> _ЗАДАНИЕ 1_:
Определите, согласуются ли с отрывком о жизни в корпусе утверждения (a), (b) и (c). На каждое ответьте «да» или «нет» и приведите точную цитату из отрывка, которая это решает.
(a) Программу «Время» можно было не смотреть по желанию.
(b) Когда взводный считал их наказанными, кнопочные телефоны не выдавали неделю.
(c) Автор отрывка сообщает, где прятали второй телефон.
> _ЗАДАНИЕ 2_:
Продолжите отрывок о жизни в корпусе, начав сразу после его последнего предложения.

Вместо того, чтобы воспитывать в нас честность, смелость и благородство, нас учили изворачиваться: говорить и делать не то, что думаем, а то, что от нас хотят услышать. Если бы вы знали, на какие ухищрения приходилось идти, чтобы спрятать второй телефон! Где, рассказывать не буду, потому что в корпусе остались мои одноклассники. Все это не было обманом: мы были детьми и хотели нормального отношения к себе. Но когда наш взводный считал, что мы наказаны, даже кнопочные телефоны не выдавали неделю, и мы оставались вообще без связи. Даже узнать, что происходит за воротами корпуса, становилось проблематично, если бы не программа «Время», которую заставляли смотреть в обязательном порядке. Некоторые убегали с нее под предлогом, что болит живот, — чтобы тайком принять душ вне очереди.

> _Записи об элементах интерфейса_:
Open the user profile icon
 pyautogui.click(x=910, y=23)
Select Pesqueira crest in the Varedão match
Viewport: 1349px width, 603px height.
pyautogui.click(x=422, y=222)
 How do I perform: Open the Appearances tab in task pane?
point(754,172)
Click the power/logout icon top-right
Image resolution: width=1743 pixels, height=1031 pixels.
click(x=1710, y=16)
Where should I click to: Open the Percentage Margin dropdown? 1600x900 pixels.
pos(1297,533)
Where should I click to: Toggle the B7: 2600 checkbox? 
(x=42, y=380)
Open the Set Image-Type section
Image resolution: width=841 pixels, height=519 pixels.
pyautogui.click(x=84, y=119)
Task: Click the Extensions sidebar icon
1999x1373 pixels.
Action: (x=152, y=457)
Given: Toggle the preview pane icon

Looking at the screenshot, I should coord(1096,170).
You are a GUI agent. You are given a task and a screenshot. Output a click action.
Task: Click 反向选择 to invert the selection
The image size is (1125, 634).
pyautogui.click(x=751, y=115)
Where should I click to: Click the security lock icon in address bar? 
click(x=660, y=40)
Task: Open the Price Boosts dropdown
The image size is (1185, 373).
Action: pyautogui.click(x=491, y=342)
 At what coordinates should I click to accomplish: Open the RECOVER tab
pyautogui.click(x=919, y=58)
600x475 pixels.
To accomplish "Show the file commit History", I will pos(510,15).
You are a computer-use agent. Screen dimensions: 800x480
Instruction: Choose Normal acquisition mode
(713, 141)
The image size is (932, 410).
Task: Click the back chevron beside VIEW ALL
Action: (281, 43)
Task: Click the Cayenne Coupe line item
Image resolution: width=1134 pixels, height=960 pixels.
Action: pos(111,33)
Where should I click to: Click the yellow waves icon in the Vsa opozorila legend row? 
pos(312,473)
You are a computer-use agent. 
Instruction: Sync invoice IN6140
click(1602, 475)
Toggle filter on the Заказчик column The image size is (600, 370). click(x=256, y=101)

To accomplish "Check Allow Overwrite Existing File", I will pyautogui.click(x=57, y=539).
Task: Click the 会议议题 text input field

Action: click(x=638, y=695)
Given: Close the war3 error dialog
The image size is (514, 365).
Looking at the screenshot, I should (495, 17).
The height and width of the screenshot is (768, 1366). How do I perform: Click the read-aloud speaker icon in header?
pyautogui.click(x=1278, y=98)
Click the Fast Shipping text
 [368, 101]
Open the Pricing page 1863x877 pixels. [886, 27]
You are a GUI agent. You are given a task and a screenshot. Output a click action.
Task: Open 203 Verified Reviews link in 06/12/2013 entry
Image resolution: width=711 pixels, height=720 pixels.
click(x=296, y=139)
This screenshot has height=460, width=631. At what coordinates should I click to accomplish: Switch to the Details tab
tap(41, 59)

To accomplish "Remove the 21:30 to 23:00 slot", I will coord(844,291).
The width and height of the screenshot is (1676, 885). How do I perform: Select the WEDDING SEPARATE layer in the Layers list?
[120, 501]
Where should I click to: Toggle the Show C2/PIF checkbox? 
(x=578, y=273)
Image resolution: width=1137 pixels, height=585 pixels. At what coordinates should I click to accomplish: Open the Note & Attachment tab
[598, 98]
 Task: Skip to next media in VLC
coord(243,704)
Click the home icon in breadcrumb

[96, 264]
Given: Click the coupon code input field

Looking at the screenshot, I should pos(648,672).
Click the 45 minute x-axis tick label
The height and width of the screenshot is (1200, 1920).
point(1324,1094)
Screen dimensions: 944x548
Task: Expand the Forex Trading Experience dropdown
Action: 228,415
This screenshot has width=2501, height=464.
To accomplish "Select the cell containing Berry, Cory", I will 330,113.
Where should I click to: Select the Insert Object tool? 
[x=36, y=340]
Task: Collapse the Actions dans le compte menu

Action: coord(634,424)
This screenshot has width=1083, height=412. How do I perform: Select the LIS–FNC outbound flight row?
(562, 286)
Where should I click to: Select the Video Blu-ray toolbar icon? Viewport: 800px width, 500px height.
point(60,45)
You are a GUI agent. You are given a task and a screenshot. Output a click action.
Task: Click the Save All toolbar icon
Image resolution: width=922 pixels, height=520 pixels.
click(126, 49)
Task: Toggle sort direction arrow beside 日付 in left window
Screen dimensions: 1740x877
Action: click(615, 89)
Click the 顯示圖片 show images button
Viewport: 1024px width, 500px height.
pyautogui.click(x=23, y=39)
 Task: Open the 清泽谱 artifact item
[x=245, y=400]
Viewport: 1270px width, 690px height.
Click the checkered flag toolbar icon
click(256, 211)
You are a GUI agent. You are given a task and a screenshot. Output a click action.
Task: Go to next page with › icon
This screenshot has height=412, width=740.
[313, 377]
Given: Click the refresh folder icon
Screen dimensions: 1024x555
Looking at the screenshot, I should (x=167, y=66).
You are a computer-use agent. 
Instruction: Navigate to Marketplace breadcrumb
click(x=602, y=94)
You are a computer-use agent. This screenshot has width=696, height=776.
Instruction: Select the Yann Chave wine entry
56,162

> _ОТВЕТ К ЗАДАНИЮ 1_:
(a) Нет: «которую заставляли смотреть в обязательном порядке».
(b) Да: «даже кнопочные телефоны не выдавали неделю».
(c) Нет: «Где, рассказывать не буду».

> _ОТВЕТ К ЗАДАНИЮ 2_:
Ночь часто прерывалась учебной «пожарной тревогой»: для того, чтобы научить нас спасать себя, всех выгоняли на улицу в любое время года — заспанных, в пижамах. Когда это произошло в первый раз, в марте после пожара в «Зимней вишне», я свалилась с температурой 39͒ С. И вспоминала, как в первую осень здесь меня с одноклассницей послали убирать желтые листья, которые все падали и падали. Какая-то мама, проходя мимо, посмотрела на нас из-за забора и строго сказала ребенку: «Будешь плохо себя вести — сдам в детский дом». Одноклассницу вскоре забрали родители.

Зачем же я вообще сюда пошла? Как у большинства одноклассников, это не был мой выбор. Так захотели родители. Чтобы мной гордился дедушка-полковник, поймавший миллион преступников и расследовавший миллион преступлений. Потому что за мной присмотрят и я получу отличное образование. Потому что обычные средние школы не дают таких знаний и умений, как здесь. Потому что я буду находиться на почти полном государственном обеспечении. А еще, чтобы хвастаться всем вокруг, что их дочь — кадет, у нее медали на груди за парады, она посещает кадетские балы и вообще особенная.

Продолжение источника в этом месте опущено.